[Saved entries]
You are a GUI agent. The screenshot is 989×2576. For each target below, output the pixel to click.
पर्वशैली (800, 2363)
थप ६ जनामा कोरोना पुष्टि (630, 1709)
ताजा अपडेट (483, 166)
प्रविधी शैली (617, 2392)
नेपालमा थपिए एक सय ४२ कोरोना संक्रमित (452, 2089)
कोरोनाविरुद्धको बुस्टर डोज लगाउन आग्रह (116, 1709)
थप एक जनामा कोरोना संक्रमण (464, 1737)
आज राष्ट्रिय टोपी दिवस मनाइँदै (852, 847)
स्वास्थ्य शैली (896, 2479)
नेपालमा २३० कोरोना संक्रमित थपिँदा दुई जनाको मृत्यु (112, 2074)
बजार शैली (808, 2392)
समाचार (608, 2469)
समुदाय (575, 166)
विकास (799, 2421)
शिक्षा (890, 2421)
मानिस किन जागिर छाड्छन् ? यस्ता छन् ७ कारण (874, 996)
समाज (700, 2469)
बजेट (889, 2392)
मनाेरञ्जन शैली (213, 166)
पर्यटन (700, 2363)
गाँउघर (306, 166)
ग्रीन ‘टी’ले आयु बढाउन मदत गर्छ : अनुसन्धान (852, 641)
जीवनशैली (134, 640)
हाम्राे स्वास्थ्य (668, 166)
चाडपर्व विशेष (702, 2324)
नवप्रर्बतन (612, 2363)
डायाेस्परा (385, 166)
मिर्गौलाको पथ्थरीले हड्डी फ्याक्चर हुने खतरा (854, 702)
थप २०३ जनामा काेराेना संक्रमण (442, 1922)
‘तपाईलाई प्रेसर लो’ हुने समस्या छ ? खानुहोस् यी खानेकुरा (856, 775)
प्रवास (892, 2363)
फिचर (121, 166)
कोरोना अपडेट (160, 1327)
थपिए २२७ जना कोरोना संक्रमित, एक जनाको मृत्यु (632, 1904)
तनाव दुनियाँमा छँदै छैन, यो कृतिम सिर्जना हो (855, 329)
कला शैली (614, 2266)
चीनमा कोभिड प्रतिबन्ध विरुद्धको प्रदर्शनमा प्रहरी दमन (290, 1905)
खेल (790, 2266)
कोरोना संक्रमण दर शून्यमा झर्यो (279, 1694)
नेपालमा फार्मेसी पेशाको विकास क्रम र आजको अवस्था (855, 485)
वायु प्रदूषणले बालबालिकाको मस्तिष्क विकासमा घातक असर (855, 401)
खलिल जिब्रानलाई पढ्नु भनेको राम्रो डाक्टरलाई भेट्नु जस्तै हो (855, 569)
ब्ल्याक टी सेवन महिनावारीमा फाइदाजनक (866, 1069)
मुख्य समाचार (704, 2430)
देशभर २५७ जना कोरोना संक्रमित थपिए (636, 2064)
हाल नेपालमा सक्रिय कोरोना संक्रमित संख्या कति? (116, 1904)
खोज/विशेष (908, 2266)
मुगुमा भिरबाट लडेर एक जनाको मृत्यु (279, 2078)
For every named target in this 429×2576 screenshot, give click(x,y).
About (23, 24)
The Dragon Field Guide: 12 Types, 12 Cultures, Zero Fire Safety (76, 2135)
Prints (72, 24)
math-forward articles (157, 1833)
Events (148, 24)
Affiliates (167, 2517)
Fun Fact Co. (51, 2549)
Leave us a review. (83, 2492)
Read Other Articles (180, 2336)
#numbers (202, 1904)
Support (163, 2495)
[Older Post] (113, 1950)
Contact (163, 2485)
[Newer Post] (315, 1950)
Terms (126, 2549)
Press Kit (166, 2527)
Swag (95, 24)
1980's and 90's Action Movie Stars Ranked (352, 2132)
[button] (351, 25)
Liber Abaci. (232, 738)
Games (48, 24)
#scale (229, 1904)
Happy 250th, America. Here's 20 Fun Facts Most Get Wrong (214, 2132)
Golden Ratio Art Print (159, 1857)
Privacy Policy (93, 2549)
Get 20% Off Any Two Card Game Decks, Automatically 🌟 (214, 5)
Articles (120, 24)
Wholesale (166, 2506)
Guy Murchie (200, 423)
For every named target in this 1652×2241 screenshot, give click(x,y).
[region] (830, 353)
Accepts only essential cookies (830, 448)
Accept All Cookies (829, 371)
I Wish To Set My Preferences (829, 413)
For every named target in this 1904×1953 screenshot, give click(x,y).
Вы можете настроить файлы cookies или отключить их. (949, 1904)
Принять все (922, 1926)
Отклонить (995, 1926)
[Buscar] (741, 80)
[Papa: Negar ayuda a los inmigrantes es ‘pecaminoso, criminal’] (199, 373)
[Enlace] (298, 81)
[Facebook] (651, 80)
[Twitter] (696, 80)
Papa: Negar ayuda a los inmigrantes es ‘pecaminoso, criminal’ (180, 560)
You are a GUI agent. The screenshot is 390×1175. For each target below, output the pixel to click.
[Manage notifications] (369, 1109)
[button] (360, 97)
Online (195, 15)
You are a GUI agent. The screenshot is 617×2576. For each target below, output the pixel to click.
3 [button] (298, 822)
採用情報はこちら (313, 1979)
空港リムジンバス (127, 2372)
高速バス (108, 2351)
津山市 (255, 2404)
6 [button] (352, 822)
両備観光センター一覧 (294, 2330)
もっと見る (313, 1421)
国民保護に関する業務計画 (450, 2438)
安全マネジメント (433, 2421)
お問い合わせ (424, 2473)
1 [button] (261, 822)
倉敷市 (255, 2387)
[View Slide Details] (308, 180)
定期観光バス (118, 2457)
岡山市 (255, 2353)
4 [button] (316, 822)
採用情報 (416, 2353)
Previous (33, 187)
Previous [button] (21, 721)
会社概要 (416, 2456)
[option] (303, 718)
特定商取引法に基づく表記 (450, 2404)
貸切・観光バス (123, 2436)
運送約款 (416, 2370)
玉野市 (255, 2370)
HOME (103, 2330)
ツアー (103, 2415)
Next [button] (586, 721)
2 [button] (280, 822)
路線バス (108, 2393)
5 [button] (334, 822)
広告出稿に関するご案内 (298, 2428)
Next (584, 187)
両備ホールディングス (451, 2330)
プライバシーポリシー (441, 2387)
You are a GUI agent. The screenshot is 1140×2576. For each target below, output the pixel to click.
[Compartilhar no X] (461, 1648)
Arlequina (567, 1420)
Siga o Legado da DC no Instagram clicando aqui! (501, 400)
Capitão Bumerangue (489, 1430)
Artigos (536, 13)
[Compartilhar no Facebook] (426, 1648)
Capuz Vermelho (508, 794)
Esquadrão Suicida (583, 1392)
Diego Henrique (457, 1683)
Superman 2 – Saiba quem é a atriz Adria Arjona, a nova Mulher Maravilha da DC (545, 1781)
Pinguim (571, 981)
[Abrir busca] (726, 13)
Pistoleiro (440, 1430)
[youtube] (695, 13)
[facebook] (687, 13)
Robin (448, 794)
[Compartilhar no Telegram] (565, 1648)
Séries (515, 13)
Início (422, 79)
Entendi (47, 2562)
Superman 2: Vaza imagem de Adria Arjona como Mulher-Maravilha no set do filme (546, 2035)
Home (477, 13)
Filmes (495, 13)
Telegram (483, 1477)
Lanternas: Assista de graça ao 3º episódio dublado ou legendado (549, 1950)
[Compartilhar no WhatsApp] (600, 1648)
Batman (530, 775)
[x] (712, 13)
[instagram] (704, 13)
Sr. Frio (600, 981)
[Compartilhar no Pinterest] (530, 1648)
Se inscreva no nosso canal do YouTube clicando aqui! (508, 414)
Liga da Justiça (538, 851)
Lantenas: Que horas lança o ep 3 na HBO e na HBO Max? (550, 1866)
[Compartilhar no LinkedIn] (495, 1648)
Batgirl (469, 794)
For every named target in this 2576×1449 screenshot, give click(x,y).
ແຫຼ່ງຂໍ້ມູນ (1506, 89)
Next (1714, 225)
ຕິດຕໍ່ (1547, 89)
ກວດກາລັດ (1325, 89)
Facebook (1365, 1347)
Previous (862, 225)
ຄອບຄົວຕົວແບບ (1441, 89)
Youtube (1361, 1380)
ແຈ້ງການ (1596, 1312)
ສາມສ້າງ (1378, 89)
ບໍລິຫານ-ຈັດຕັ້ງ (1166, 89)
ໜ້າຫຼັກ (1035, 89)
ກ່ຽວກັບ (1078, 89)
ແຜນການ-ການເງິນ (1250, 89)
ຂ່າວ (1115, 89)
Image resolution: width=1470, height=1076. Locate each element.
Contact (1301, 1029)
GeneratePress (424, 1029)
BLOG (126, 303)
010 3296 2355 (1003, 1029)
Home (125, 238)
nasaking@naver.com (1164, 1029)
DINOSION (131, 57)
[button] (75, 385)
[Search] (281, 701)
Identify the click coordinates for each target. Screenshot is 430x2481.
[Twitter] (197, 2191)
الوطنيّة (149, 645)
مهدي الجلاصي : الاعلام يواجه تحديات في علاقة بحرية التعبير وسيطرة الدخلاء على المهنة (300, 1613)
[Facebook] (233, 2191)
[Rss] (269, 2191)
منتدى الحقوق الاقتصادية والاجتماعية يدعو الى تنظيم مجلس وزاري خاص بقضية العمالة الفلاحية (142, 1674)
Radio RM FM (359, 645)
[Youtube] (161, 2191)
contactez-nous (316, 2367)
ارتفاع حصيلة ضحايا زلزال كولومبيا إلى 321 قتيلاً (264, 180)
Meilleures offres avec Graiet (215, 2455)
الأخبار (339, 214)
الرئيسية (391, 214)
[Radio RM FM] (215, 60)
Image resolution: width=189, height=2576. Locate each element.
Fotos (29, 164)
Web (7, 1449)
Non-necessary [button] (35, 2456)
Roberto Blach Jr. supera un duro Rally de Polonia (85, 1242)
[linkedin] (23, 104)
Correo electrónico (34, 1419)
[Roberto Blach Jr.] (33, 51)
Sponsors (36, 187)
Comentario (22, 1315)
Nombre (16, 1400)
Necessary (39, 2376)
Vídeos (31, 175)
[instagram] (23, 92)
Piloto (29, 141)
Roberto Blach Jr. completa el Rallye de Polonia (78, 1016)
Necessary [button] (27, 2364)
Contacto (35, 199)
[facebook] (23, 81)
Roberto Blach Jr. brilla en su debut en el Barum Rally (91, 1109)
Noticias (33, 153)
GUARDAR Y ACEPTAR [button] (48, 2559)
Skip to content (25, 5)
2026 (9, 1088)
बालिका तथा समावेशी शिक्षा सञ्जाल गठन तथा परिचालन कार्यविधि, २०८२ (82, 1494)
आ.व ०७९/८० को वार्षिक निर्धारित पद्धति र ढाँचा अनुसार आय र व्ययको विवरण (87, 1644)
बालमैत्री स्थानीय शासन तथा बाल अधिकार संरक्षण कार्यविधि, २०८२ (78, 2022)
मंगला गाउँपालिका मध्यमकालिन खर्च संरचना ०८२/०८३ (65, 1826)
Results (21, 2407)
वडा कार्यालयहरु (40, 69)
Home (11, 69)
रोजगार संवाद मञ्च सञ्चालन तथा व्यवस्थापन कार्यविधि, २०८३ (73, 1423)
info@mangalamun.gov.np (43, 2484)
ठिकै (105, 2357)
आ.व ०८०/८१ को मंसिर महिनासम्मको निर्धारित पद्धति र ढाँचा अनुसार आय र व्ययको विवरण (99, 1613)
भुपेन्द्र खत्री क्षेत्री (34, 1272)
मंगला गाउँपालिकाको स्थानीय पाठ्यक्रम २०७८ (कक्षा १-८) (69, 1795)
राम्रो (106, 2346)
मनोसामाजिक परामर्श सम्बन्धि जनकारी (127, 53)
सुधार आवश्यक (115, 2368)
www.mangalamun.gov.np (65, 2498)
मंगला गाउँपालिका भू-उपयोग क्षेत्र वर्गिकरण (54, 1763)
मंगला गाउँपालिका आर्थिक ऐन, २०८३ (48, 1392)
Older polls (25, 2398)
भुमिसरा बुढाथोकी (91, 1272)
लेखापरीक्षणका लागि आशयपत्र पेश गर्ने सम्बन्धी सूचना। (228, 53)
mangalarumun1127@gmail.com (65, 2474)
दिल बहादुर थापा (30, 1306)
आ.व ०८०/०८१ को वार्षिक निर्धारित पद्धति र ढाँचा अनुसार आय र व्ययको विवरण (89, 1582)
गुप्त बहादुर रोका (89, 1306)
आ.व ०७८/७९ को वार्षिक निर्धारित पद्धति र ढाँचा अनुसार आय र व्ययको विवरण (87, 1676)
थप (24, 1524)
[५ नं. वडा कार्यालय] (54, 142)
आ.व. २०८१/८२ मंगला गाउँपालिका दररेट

> [Exercise aim] Pull out every line of the entries that includes the word "output".

> [Answer below]
You are a GUI agent. The screenshot is 989×2576. For each target below, output the pixel to click.
You are a GUI agent. The screenshot is 390×1175. For each target below, output the pixel to click.
You are a GUI agent. The screenshot is 617×2576. For each target below, output the pixel to click.
You are a GUI agent. The screenshot is 1140×2576. For each target below, output the pixel to click.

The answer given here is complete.